Fiquei meio triste porque né, fui enganada. Apesar de que, eu deveria ter pensado que seria uma ótima ideia entrar no site oficial antes de procurar no Google. Mas ótimas ideias são assim mesmo, demoram a brotar em mentes brilhantes. (haaaaaaaaaaaaaa)
Sentamos em uma galeria e eu tentei fazer com que a Paula esquecesse que estava brava comigo, e depois de um tempo o que era uma história chatíssima ficou bastante engraçada. Ao menos será uma história inesquecível, né?
Outra coisa sobre brilhantes ideias é que elas surgem quando você menos espera e normalmente quando você está passando um perrengue. No caso, eu estava tentando fazer com que a situação não ficasse tão ruim, enquanto falava com um amigo meu, quando ele disse:
- Mas onde vocês estão?
- Na rua tal.
- VEM CÁ, TEM COMIDA E CACHORRO.
Na verdade ele não disse isso, mas foi o que eu filtrei e aceitei porque sou dessas.
Como a Paula não queria andar, a gente pegou um táxi, mas caso você se perca a caminho da Sephora como eu, aqui vai o mapa do lugar que a gente foi:
Que era um lugar perto da casa dele, e depois de ter comido toda a comida da casa e feito carinho no cachorro, foi onde ficamos descansando a perna.
Eu já tinha ouvido falar do lugar e lido sobre ele em uma das minhas pesquisas pra saber o que fazer em Buenos Aires, mas como não fizemos nada do planejado, achei que não fosse ter a oportunidade de conhecê-lo. Fiquei muito feliz de ter ido nele de surpresa porque valeu super a pena.

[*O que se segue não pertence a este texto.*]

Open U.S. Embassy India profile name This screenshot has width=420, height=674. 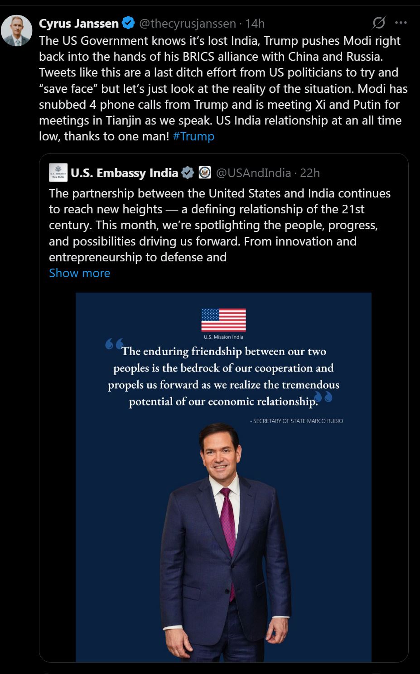(124, 173)
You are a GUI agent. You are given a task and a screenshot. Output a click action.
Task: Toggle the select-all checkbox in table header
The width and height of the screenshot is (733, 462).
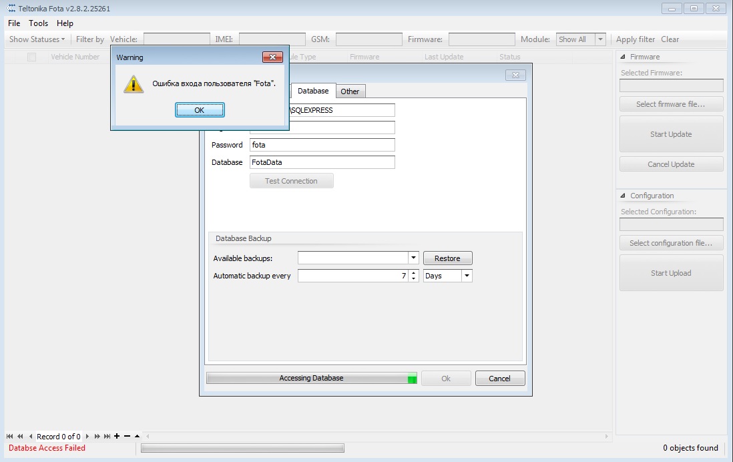32,57
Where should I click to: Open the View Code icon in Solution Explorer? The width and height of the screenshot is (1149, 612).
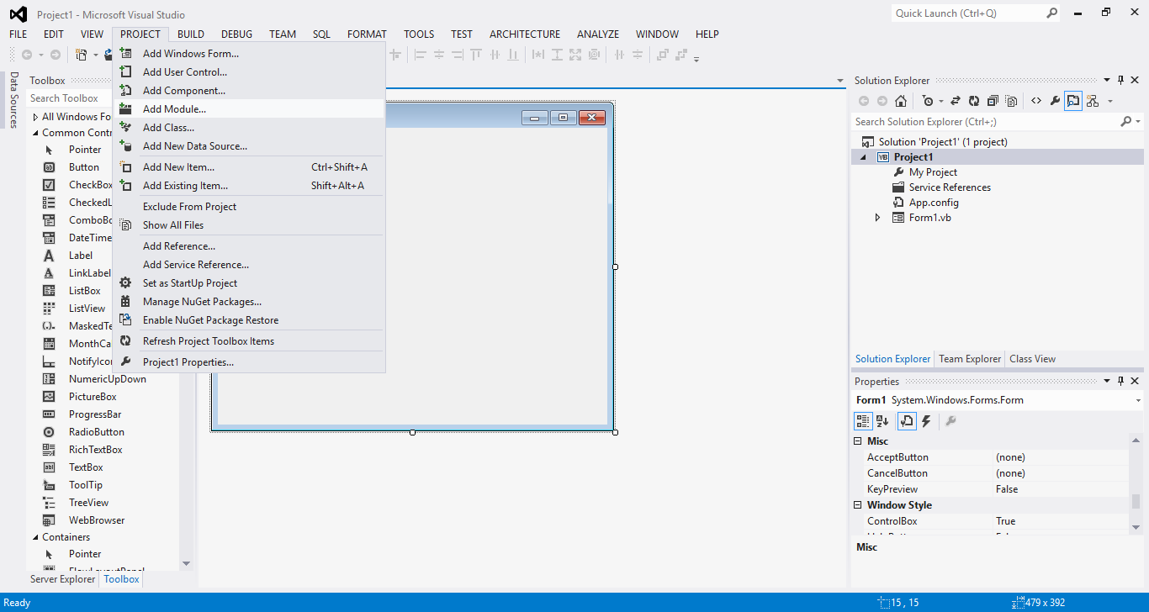click(x=1036, y=100)
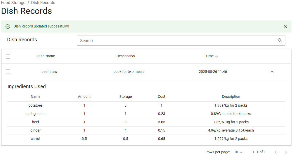Image resolution: width=294 pixels, height=156 pixels.
Task: Go to the previous page arrow
Action: click(276, 152)
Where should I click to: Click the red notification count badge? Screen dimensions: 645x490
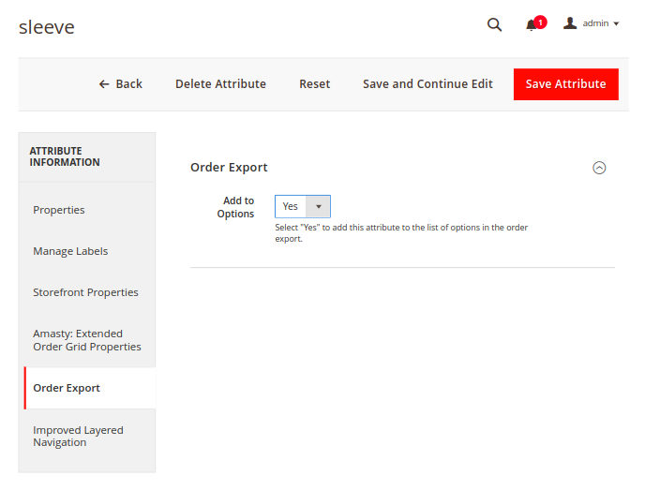(x=541, y=22)
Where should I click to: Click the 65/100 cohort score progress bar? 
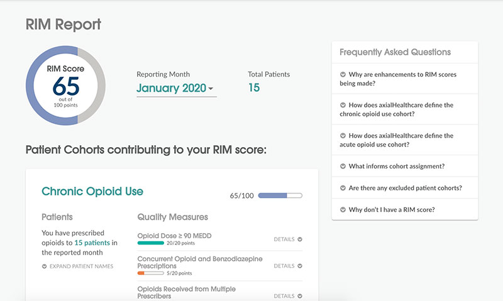(x=280, y=195)
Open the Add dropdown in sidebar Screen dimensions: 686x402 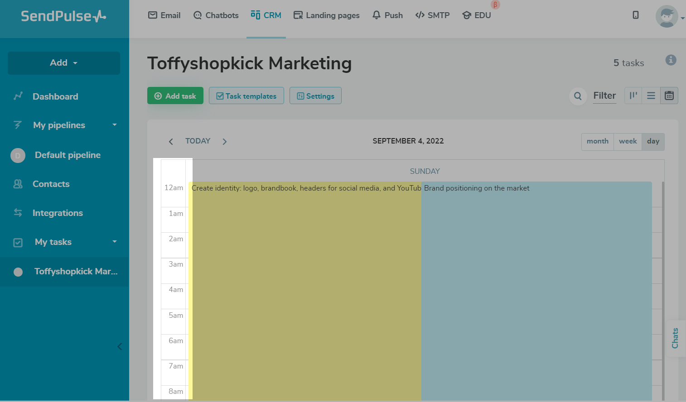click(64, 63)
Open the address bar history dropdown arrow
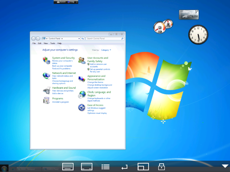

Tem em vários lugares de Buenos Aires, mas esse ficava no Museu Nacional de Artes Decorativo, na Av. del Libertador 1902.
Não entrei, mas parecia ser muito bonito.
Também não tirei foto do que comi porque acho que a vida é muito curta pra esse tipo de coisa, e sempre quando eu penso “puxa, queria tirar uma foto disso”, já é tarde demais. Mas nada do que tinha no cardápio parecia ruim ou menos gostoso (talvez tivesse laranja de mais no meu Petit Gateau, mas isso sou eu).
No final, o que tinha sido uma tarde meio bad vibe pra gente acabou sendo super agradável e se eu pudesse ficava morando por ali mesmo.